“Siapa Aneta?” selidik Melati.
Biyan diam menundukkan kepala.
“Jawab, Mas.”
Biyan tergugu, isak terdengar satu per satu dengan nada pelan.
“Jangan-jangan Aneta adalah gadis yang telah kamu hamili?” tanya Melati lagi. Tangan perempuan itu sudah terkepal kuat, serasa syarat-syaraf di kepalannya menggetarkan gelombang entah apa.
“Jawab, Mas! Aneta adalah gadis yang telah kamu nodai kan?” Melati menaikkan volume suara.
“I-iya ….” Biyan mengangkat kepala perlahan, memandang Melati dengan matanya yang penuh air. Saat dia hendak meraih tubuh Melati, istrinya itu reflek menghindar. Biyan pun menutup wajah disertai menarik napas dalam. Hatinya tiba-tiba merasa sakit.
“Apa dengan begini, kamu mau menceraikan aku kan, Mel?”

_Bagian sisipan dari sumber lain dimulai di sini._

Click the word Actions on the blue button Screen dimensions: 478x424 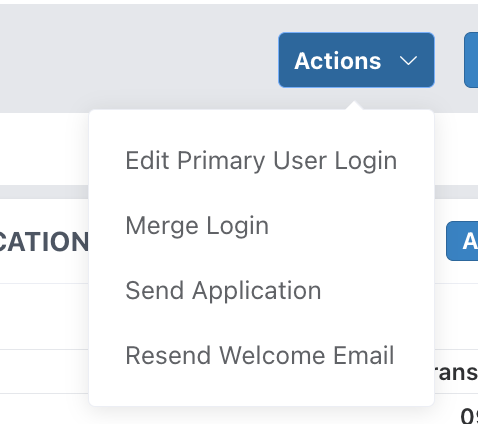click(337, 61)
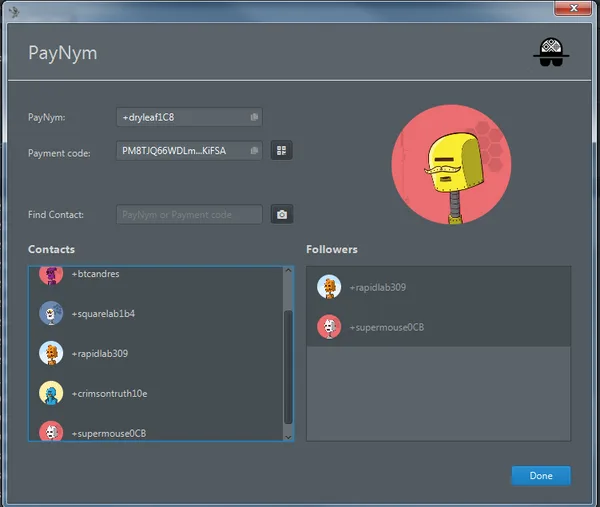600x507 pixels.
Task: Click the squarelab1b4 contact avatar
Action: 51,313
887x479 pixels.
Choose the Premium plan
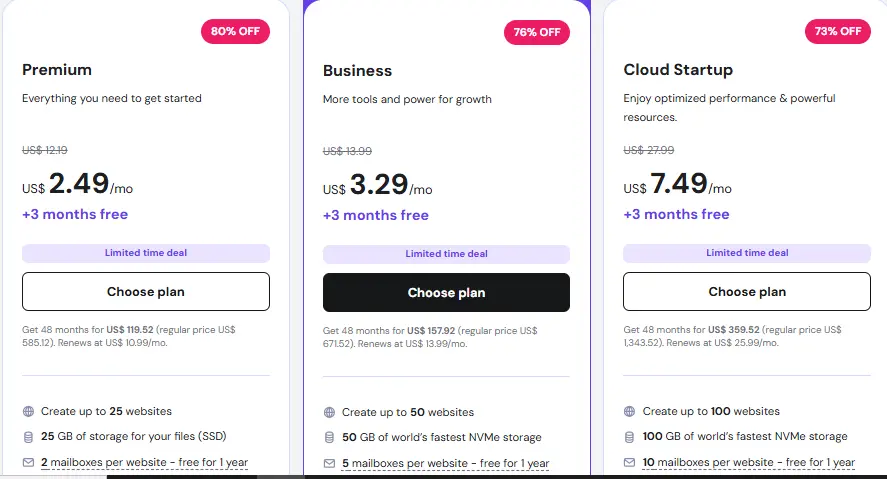click(x=146, y=292)
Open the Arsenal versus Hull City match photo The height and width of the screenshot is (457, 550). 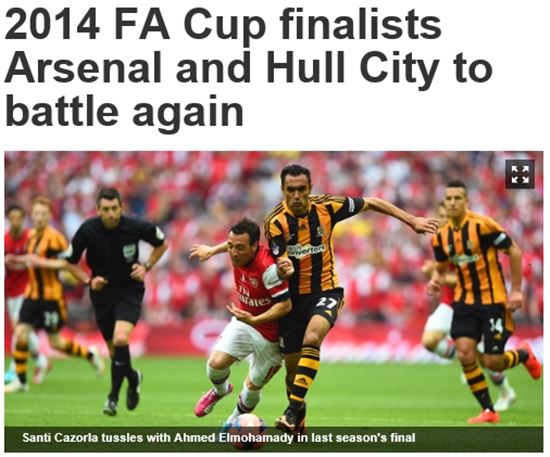tap(274, 302)
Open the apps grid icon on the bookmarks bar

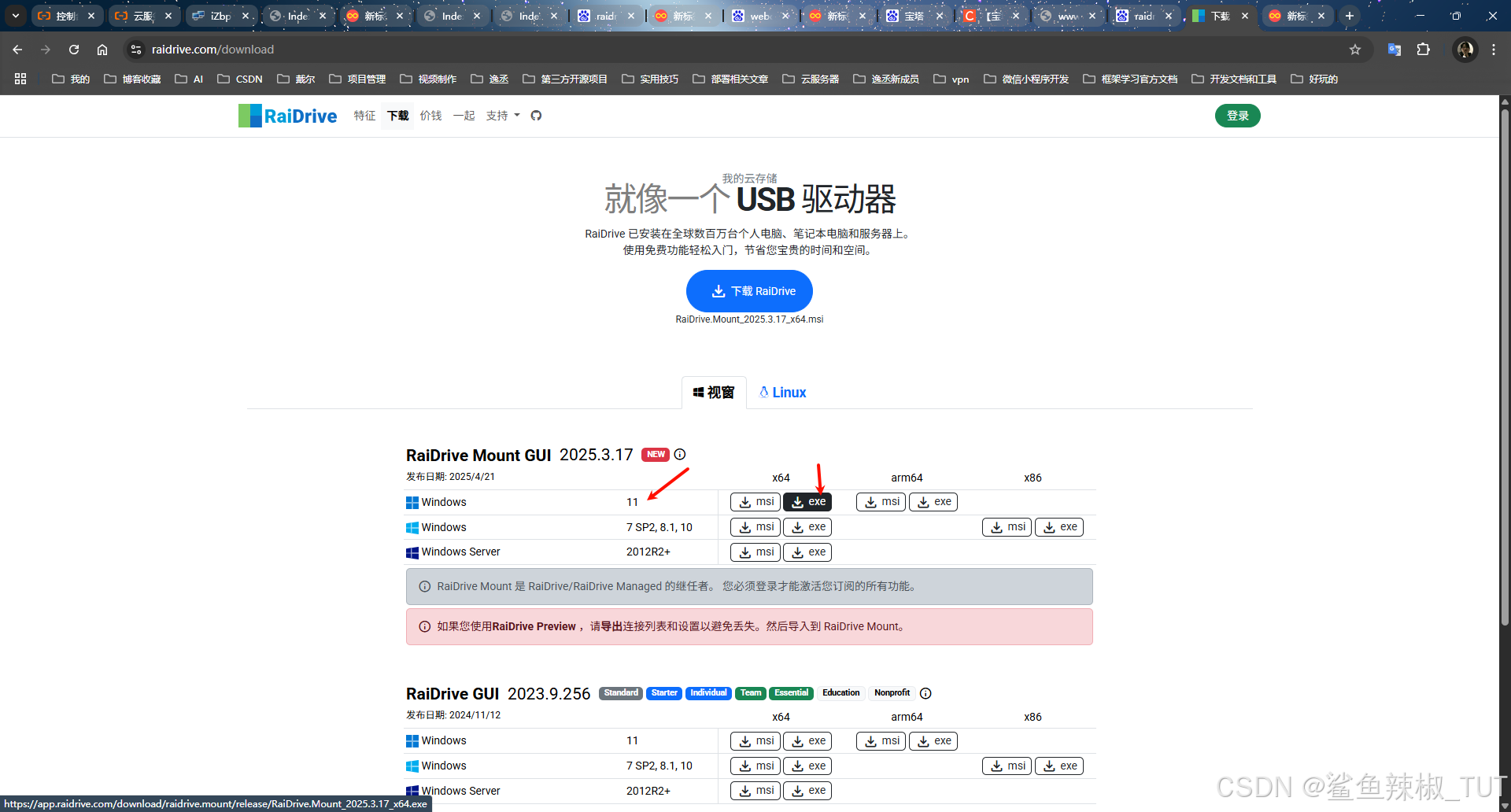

Melati memandang tajam suaminya. Perempuan itu bergeser, lalu duduk di tepian ranjang. Kini mereka telah berhadapan sejajar. Tatapan Melati masih lekat.
“Tolong ceritakan tentang Aneta,” pintanya dengan suara dingin.
Biyan terlihat menelan ludahnya beberapa kali. “Apa kamu beneran mau menceraikan aku, Mel?”
“Jawablah, Mas. Aku yang bertanya duluan, dan aku butuh jawaban, siapa Aneta itu? Jangan mengalihkan pembicaraan.”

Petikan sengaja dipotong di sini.